分数 25
全屏浏览题目
作者 CHEN, Yue
单位 浙江大学
The "Hamilton cycle problem" is to find a simple cycle that contains every vertex in a graph. Such a cycle is called a "Hamiltonian cycle".
In this problem, you are supposed to tell if a given cycle is a Hamiltonian cycle.
Input Specification:
Each input file contains one test case.
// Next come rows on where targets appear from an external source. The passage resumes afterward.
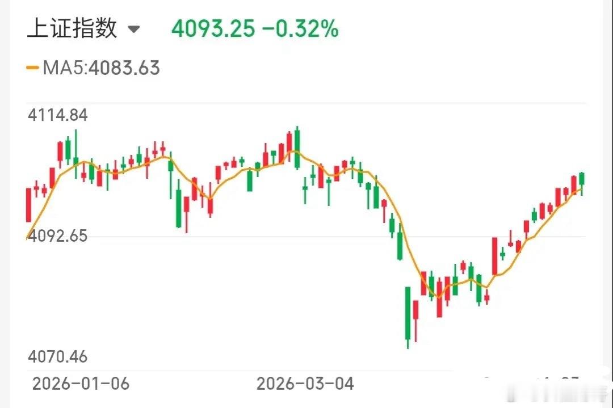Image resolution: width=613 pixels, height=408 pixels.
Task: Open the chart period dropdown near the title
Action: pos(135,30)
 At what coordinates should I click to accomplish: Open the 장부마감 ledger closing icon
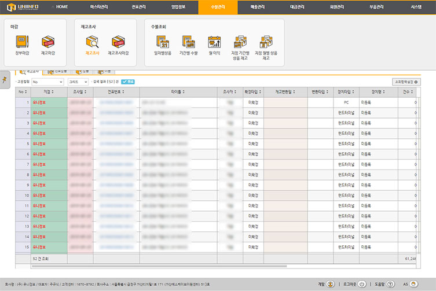(22, 42)
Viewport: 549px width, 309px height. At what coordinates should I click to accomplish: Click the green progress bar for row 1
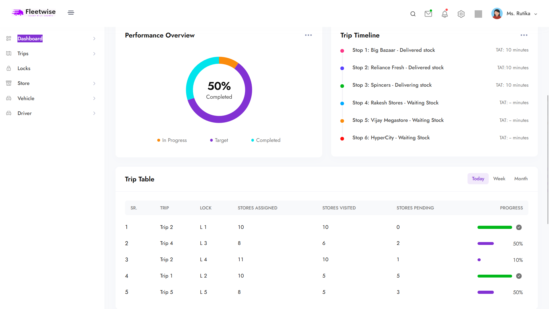[495, 227]
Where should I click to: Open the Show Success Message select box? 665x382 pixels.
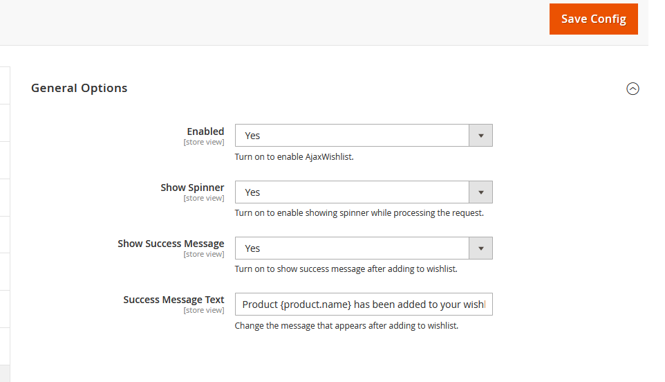[364, 248]
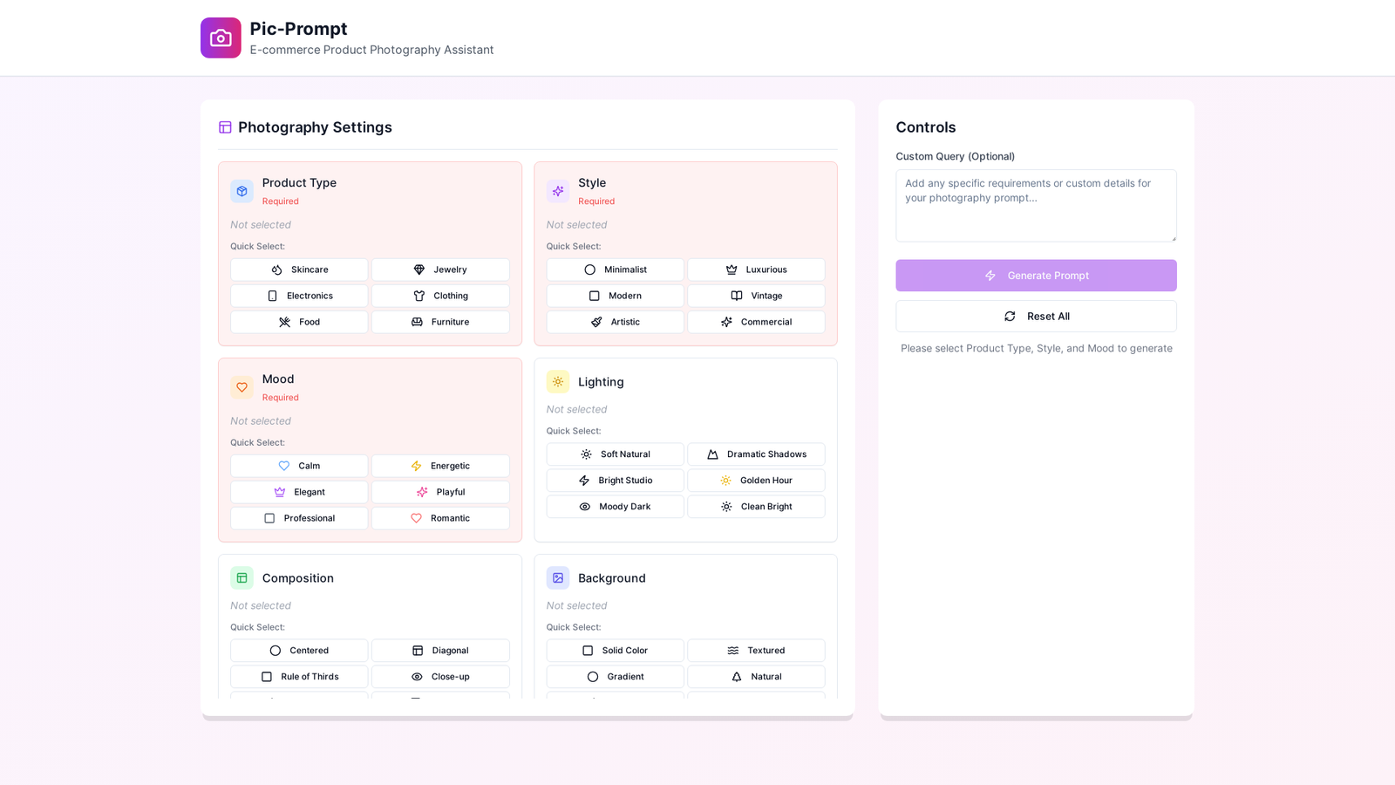Click the Lighting sun icon

click(558, 382)
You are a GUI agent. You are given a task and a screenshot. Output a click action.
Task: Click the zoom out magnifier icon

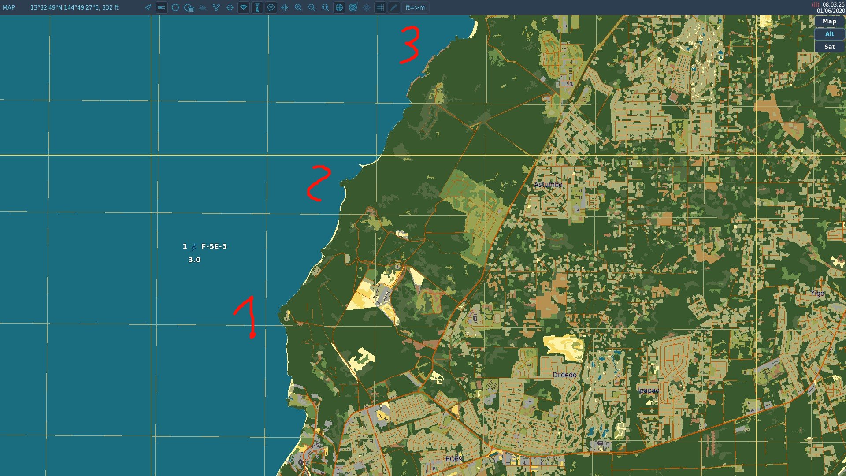(x=312, y=7)
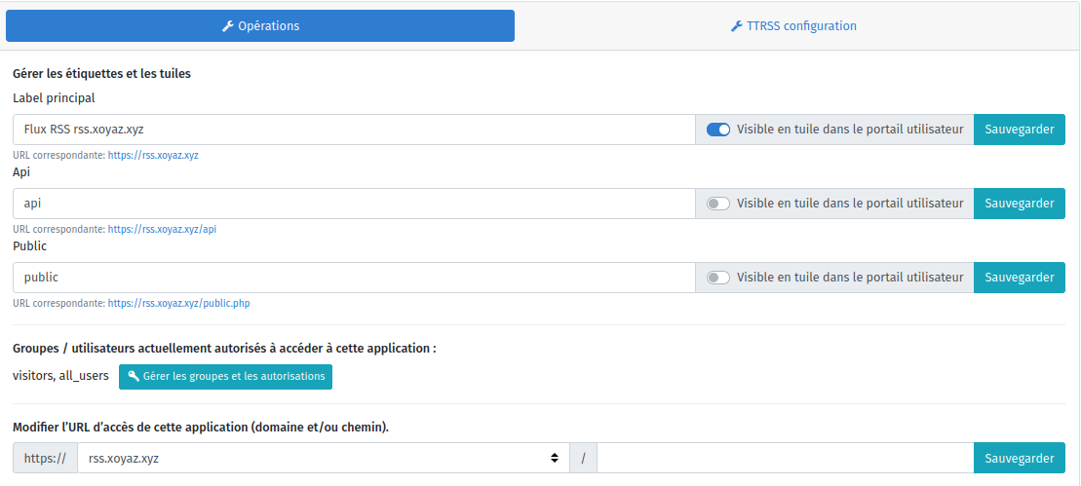The image size is (1081, 486).
Task: Click the wrench icon in Opérations tab
Action: coord(228,26)
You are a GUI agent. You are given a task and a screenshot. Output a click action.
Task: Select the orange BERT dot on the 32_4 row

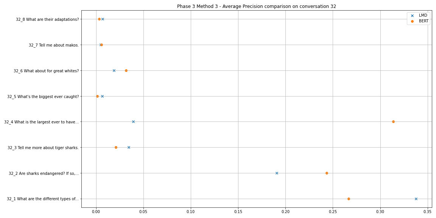click(393, 121)
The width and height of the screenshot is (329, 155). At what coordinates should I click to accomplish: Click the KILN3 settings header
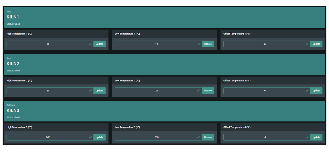pyautogui.click(x=164, y=111)
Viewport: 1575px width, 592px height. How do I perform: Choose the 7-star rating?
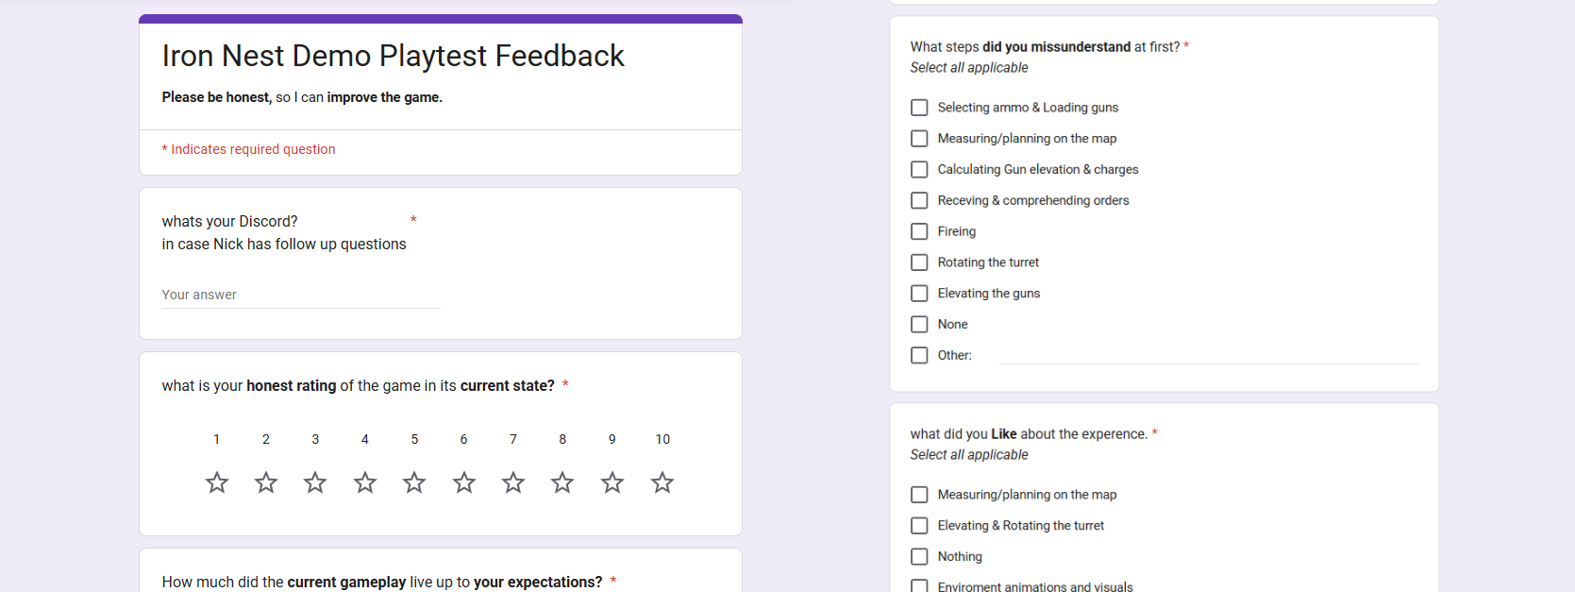click(x=513, y=482)
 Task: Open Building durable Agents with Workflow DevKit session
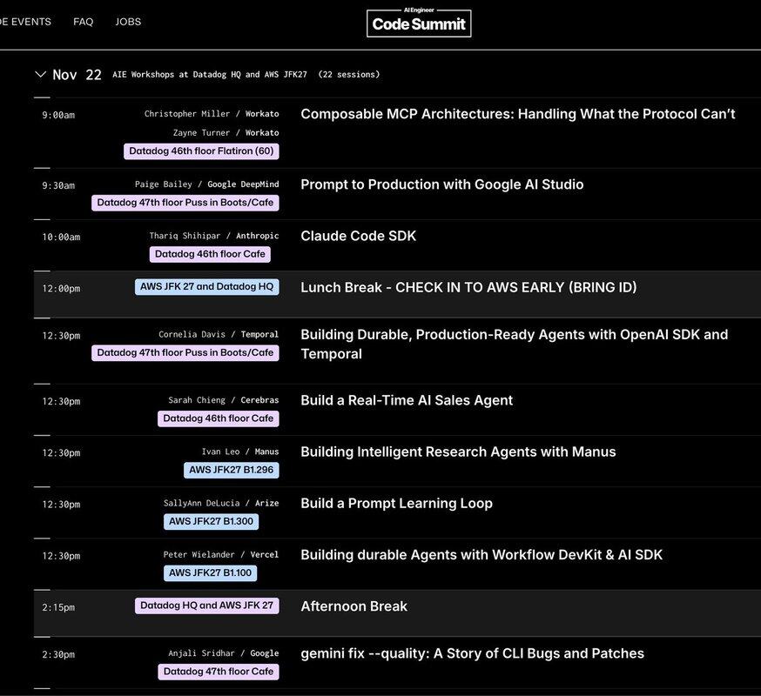pyautogui.click(x=482, y=554)
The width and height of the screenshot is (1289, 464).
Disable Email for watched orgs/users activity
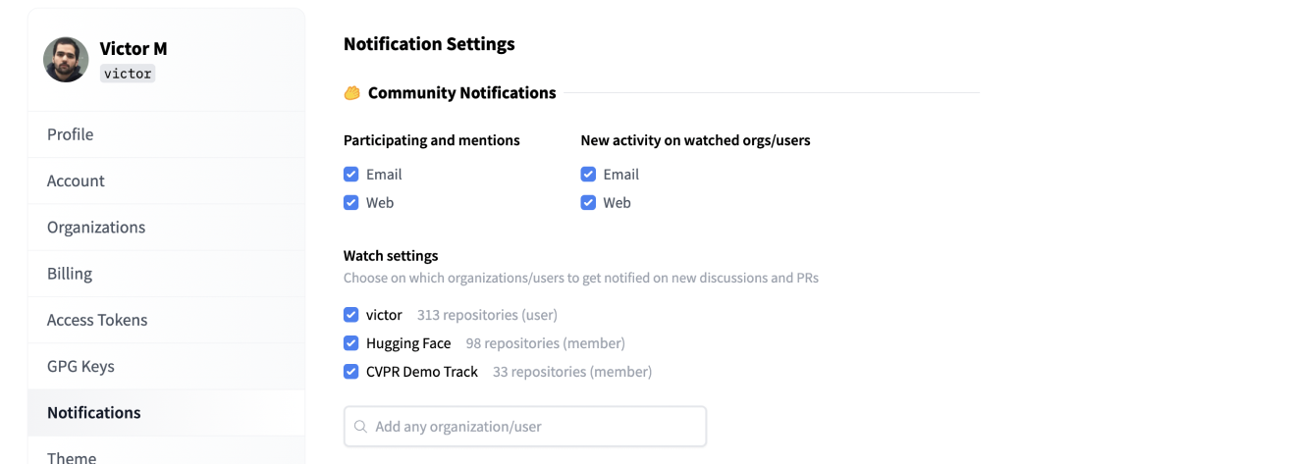588,175
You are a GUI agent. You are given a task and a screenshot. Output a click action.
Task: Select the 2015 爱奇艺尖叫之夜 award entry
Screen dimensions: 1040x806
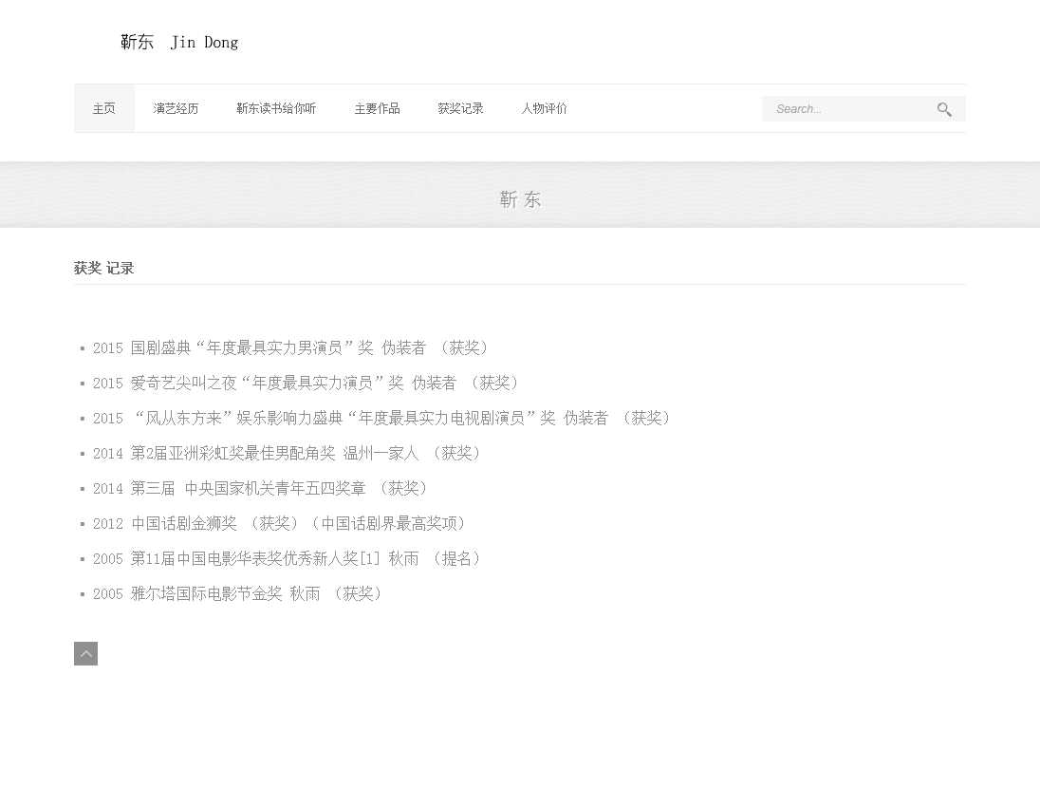[306, 384]
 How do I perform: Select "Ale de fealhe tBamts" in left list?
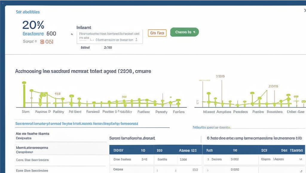coord(32,134)
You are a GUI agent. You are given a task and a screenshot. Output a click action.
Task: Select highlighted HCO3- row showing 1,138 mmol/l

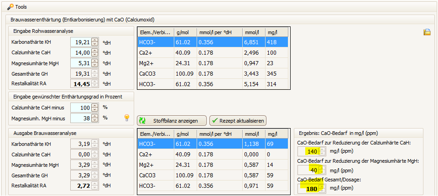pos(214,144)
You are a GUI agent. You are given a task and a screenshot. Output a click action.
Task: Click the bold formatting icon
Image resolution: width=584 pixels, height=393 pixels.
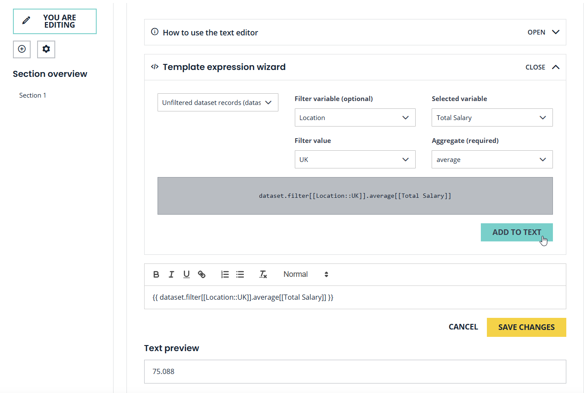(156, 274)
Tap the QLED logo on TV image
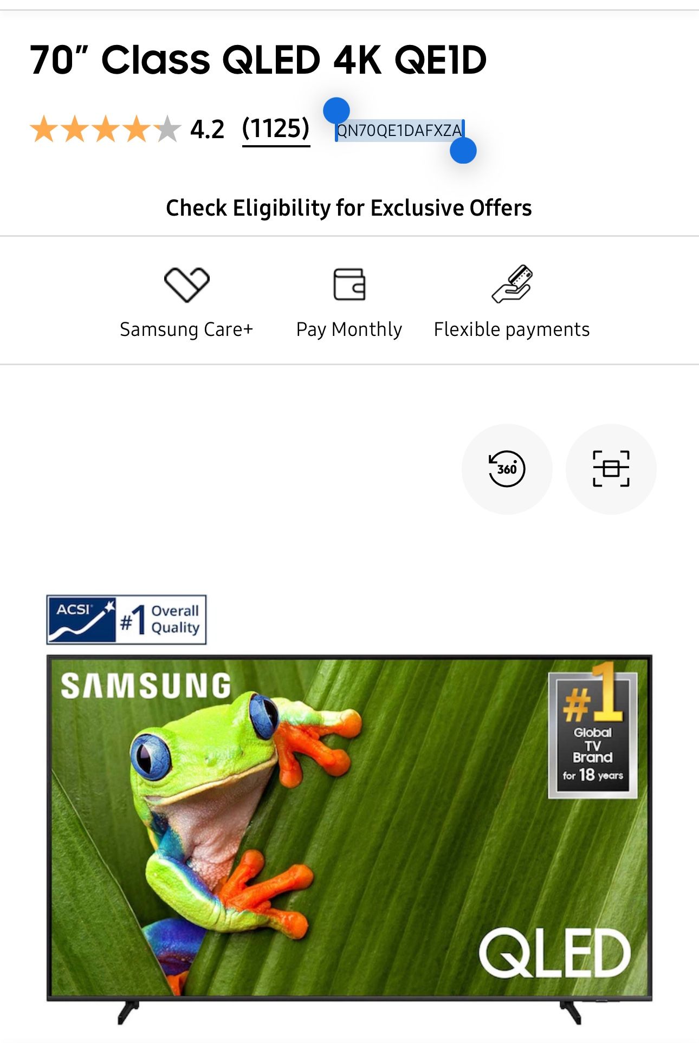Screen dimensions: 699x1043 click(x=554, y=953)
For each case, the first line contains 2 positive integers N (2<N≤200), the number of vertices, and M, the number of edges in an undirected graph. Then M lines follow, each describes an edge in the format Vertex1 Vertex2
, where the vertices are numbered from 1 to N. The next line gives a positive integer K which is the number of queries, followed by K lines of queries, each in the format:
n V1 V2 ... Vn
where n is the number of vertices in the list, and Vi's are the vertices on a path.
Output Specification:
For each query, print in a line YES
if the path does form a Hamiltonian cycle, or NO
if not.
Sample Input:
6 10
6 2
3 4
1 5
2 5
3 1
4 1
1 6
6 3
1 2
4 5
6
7 5 1 4 3 6 2 5
6 5 1 4 3 6 2
9 6 2 1 6 3 4 5 2 6
4 1 2 5 1
7 6 1 3 4 5 2 6
7 6 1 2 5 4 3 1
Sample Output:
YES
NO
NO
NO
YES
NO
代码长度限制
16 KB
时间限制
300 ms
内存限制
64 MB
哈密顿回路满足四个条件:
1.起点终点相等
2.路径每一步有边
3.所有点都访问到
4.总共n+1个点
#include<bits/stdc++.h>
using namespace std;
const int N=210;
int n,m;
int g[N][N];
int main(){
cin>>n>>m;//v,e
memset(g,0,sizeof g);
for(int i=0;i<m;i++){
int a,b;
cin>>a>>b;
g[a][b]=g[b][a]=1;
}
int k;
cin>>k;//query
while(k--){//k个查询
int num;
cin>>num;
vector<int>path;
while(num--){//将num个点插入到path数组
int ver;
cin>>ver;
path.push_back(ver);
}
int len=path.size();//获得点的个数
int flag=1;//用于判断是否为哈密顿回路,1表示是哈密顿回路,0则不是
bool st[N];//用于判断某结点是否被访问过
memset(st,0,sizeof st);
if(len!=n+1)flag=0;//结点数不为n+1个则不是哈密顿回路
if(path[0]!=path[len-1])flag=0;//起点终点不等不是哈密顿回路
for(int i=0;i<len-1;i++){//遍历每个结点
st[path[i]]=true;//访问过的结点标记为true
if(!g[path[i]][path[i+1]])flag=0;//相邻的结点没有边则不是哈密顿回路
}
for (int i = 1; i <= n; i ++ )if (!st[i])flag=0;//若有结点没被访问过就不是哈密顿回路
if(flag==0)puts("NO");//输出
else puts("YES");
}
return 0;
}